One pragmatic answer (and the most unromantic) was that Buenos Aires had never been more affordable. Argentina’s currency underwent a financial correction in 2002, effectively slashing the cost of goods by two-thirds and turning Buenos Aires into a modern day El Dorado. But instead of streets paved in gold, luxury-seeking Americans could find sumptuous steak dinners, handmade cashmere sweaters and finely crafted leather shoes for a tiny fraction of what if would cost them back in the states. Rumors of this “mythical” city—all the romance of Paris and chic style of Italy at rock bottom prices—had blown like seeds to the north, pollinating the minds of those unwilling to pit their anemic greenback against the all-powerful Euro.

But while my friends and I had each packed near-empty suitcases in anticipation of unrestricted shopping sprees, we hadn’t made a sub-equatorial journey in search of a budget European substitute.
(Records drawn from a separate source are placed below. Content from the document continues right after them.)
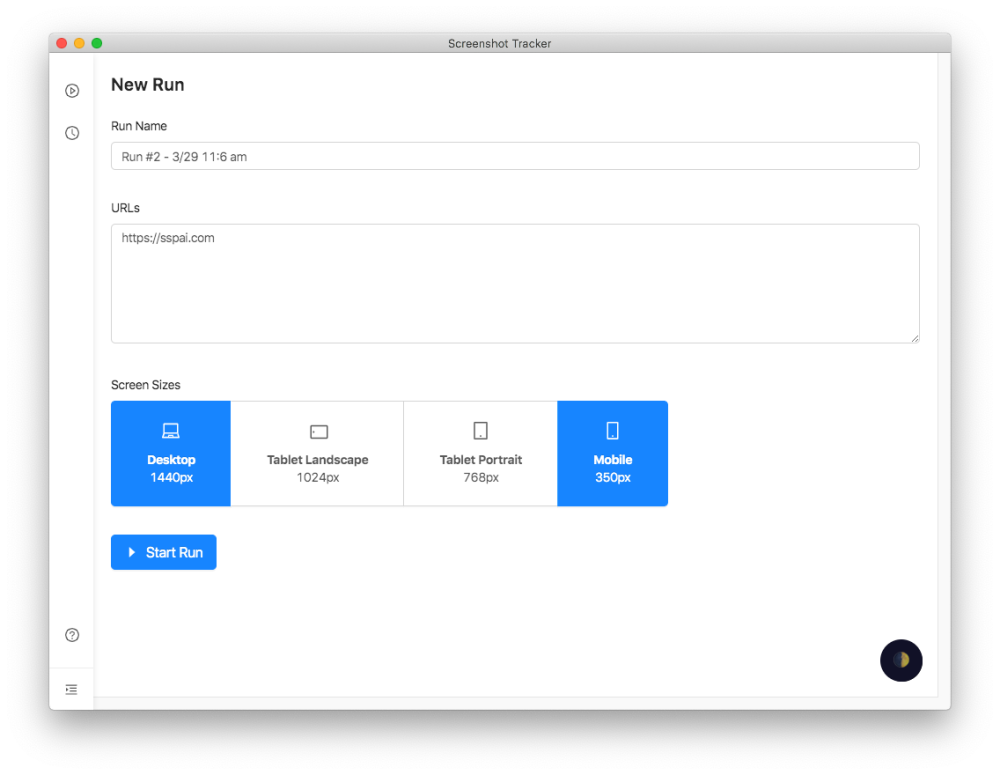Click the green fullscreen window button
The height and width of the screenshot is (775, 1000).
[97, 43]
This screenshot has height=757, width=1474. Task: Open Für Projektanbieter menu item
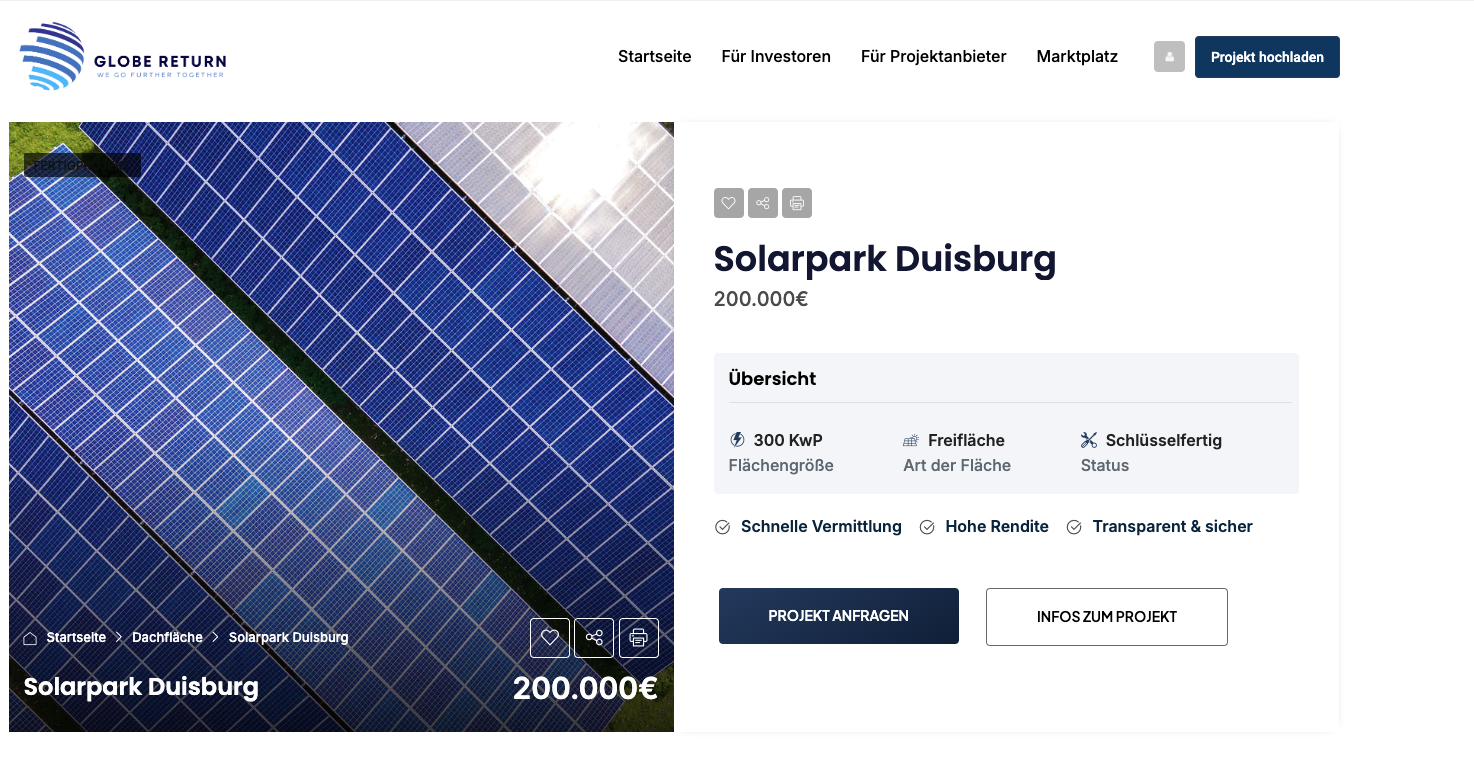[933, 57]
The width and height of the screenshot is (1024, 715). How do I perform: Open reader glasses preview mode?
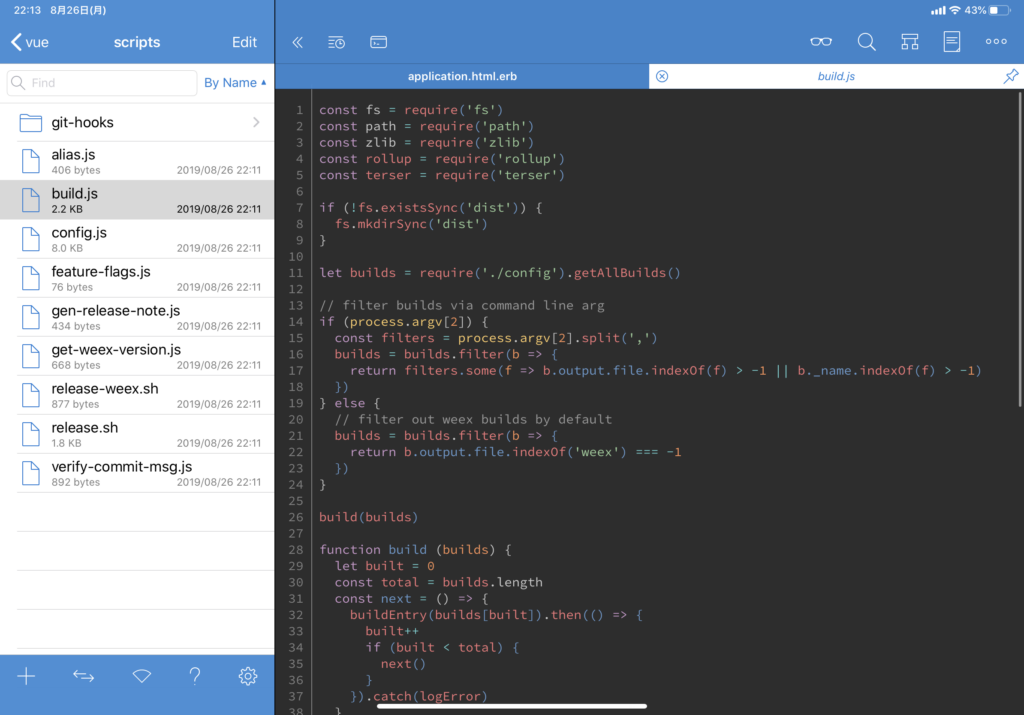point(820,42)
Only two percent of American women have ever traveled to South America, and we thrilled at the prospect of having a cosmopolitan city all to ourselves. Without hordes of other American tourists spoiling the fun, the odds that we might saturate ourselves in local culture seemed to be in our favor.
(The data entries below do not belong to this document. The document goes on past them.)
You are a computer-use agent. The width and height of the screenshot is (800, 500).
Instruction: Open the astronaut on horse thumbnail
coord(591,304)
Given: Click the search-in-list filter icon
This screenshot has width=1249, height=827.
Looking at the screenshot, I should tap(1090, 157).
Now, as I sip the last of my cappuccino and gazed back at my handsome breakfast companion, I realize that I was right to trust my instincts.

*****

Three days earlier, after a surprisingly painless, jet lag-free flight, Holly, Jen and I had touched down to balmy mid-summer weather in Buenos Aires, turning New York’s latest blizzard into little more than a chilly memory. To completely evict thoughts of wool gloves and frostbitten toes, we checked into our room the Sheraton Park Tower, located in the central neighborhood of Retiro, and made an immediate break for the rooftop swimming pool. There, under the much-missed midday sun and over sherbet colored cocktails, we discussed strategy for the days ahead.

None of us particularly cared go landmark hopping, and we were certainly in the right city for avoiding that. While Buenos Aires is near limitless in its offerings, a well-established circuit of monuments, statues and historic buildings isn’t among of them. The above-ground crypts at Recoleta Cemetery, housing the final resting place of Eva “Evita” Peron, the beautiful Belle Epoch opera house of Teatro Colon and the President’s “Pink House” (the country’s answer to our own White House) are all noteworthy attractions, but can be checked off a sightseer’s list in a single afternoon.
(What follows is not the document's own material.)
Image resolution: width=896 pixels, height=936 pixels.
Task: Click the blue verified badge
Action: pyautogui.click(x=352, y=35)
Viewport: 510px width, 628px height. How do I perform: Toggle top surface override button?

Instead, the girls and I wanted to stroll, sip and shop our way through the city’s best attractions, the distinctive and colorful mélange of neighborhoods that compose it.

While the city center where our hotel is located is primarily dominated by office buildings and banks, the outdoor shopping promenade at calle Florida gave us good reason to stick around the neighborhood. Even on a weekday in mid-summer, the mile-long pedestrian mall was teaming with life. We the soon discovered that the El Dorado version of Buenos Aires was more than just a myth—stacks of100 percent Patagonian cashmere sweaters were $30 each, buttery leather trench coats, $100 apiece. If you could abide the over attentiveness and soft sell of the shopkeepers, you could round out your winter wardrobe for a song.

Like most Americans, Porteños (as the residents of Buenos Aires are called) have a boundless passion for shopping malls. Just off of calle Florida’s main drag, we discovered one of the city’s most popular. The multi-tiered, glass and frescoed palace of Galerias Pacifico housed studio-sized versions of the major label shops Lacoste, Nike, Polo and Yves Saint Laurent, plus at least 100 smaller boutiques. In addition to cut rate prices on most goods, tourists who present their receipts and passports to customer service offices could get lunch, coffee and their purchases delivered to their hotel—all free of charge.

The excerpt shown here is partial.